**TASK PROMPT:** Please restate the following records word for word.

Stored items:
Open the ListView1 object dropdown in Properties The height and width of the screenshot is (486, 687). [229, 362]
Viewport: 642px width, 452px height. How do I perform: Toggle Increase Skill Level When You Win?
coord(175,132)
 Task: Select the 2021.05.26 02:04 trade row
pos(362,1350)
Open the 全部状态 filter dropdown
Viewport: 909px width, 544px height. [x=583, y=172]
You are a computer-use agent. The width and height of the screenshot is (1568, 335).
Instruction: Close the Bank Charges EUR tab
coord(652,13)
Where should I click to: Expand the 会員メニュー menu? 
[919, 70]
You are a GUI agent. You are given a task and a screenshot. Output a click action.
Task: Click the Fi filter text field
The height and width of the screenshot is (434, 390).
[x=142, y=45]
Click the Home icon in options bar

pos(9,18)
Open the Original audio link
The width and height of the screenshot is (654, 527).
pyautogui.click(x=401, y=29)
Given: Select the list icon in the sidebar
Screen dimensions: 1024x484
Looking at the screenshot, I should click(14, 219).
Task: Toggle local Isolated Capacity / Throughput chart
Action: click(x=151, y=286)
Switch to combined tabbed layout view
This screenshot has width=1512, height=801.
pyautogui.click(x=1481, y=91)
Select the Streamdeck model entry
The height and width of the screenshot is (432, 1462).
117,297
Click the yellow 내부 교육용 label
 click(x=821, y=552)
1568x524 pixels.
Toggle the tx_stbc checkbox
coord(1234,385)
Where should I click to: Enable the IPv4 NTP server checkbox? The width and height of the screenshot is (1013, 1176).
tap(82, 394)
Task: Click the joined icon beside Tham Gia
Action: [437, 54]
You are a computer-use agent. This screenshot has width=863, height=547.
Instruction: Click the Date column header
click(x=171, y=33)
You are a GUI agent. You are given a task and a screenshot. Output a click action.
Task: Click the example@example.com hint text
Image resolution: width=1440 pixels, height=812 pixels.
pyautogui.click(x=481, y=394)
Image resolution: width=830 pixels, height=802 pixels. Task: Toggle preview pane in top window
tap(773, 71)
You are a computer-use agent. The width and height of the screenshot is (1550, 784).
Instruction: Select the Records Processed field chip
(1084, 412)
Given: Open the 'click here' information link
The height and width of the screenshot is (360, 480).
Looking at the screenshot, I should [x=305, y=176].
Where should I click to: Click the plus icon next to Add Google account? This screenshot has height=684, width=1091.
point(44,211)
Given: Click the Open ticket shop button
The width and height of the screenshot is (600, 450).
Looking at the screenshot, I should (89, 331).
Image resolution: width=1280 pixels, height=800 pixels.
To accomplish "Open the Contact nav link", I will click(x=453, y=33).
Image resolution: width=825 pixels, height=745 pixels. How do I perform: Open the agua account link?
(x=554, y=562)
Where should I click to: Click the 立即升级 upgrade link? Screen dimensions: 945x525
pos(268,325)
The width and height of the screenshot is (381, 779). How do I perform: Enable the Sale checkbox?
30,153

**RESPONSE AREA:**
Open the ListView1 object dropdown in Properties The height and width of the screenshot is (486, 687). [229, 362]
Viewport: 642px width, 452px height. How do I perform: Toggle Increase Skill Level When You Win?
coord(175,132)
 Task: Select the 2021.05.26 02:04 trade row
pos(362,1350)
Open the 全部状态 filter dropdown
Viewport: 909px width, 544px height. [x=583, y=172]
You are a computer-use agent. The width and height of the screenshot is (1568, 335).
Instruction: Close the Bank Charges EUR tab
coord(652,13)
Where should I click to: Expand the 会員メニュー menu? 
[919, 70]
You are a GUI agent. You are given a task and a screenshot. Output a click action.
Task: Click the Fi filter text field
The height and width of the screenshot is (434, 390).
[x=142, y=45]
Click the Home icon in options bar

pos(9,18)
Open the Original audio link
The width and height of the screenshot is (654, 527).
pyautogui.click(x=401, y=29)
Given: Select the list icon in the sidebar
Screen dimensions: 1024x484
Looking at the screenshot, I should click(14, 219).
Task: Toggle local Isolated Capacity / Throughput chart
Action: click(x=151, y=286)
Switch to combined tabbed layout view
This screenshot has width=1512, height=801.
pyautogui.click(x=1481, y=91)
Select the Streamdeck model entry
The height and width of the screenshot is (432, 1462).
117,297
Click the yellow 내부 교육용 label
 click(x=821, y=552)
1568x524 pixels.
Toggle the tx_stbc checkbox
coord(1234,385)
Where should I click to: Enable the IPv4 NTP server checkbox? The width and height of the screenshot is (1013, 1176).
tap(82, 394)
Task: Click the joined icon beside Tham Gia
Action: [437, 54]
You are a computer-use agent. This screenshot has width=863, height=547.
Instruction: Click the Date column header
click(x=171, y=33)
You are a GUI agent. You are given a task and a screenshot. Output a click action.
Task: Click the example@example.com hint text
Image resolution: width=1440 pixels, height=812 pixels.
pyautogui.click(x=481, y=394)
Image resolution: width=830 pixels, height=802 pixels. Task: Toggle preview pane in top window
tap(773, 71)
You are a computer-use agent. The width and height of the screenshot is (1550, 784).
Instruction: Select the Records Processed field chip
(1084, 412)
Given: Open the 'click here' information link
The height and width of the screenshot is (360, 480).
Looking at the screenshot, I should [x=305, y=176].
Where should I click to: Click the plus icon next to Add Google account? This screenshot has height=684, width=1091.
point(44,211)
Given: Click the Open ticket shop button
The width and height of the screenshot is (600, 450).
Looking at the screenshot, I should (89, 331).
Image resolution: width=1280 pixels, height=800 pixels.
To accomplish "Open the Contact nav link", I will click(x=453, y=33).
Image resolution: width=825 pixels, height=745 pixels. How do I perform: Open the agua account link?
(x=554, y=562)
Where should I click to: Click the 立即升级 upgrade link? Screen dimensions: 945x525
pos(268,325)
The width and height of the screenshot is (381, 779). How do I perform: Enable the Sale checkbox?
30,153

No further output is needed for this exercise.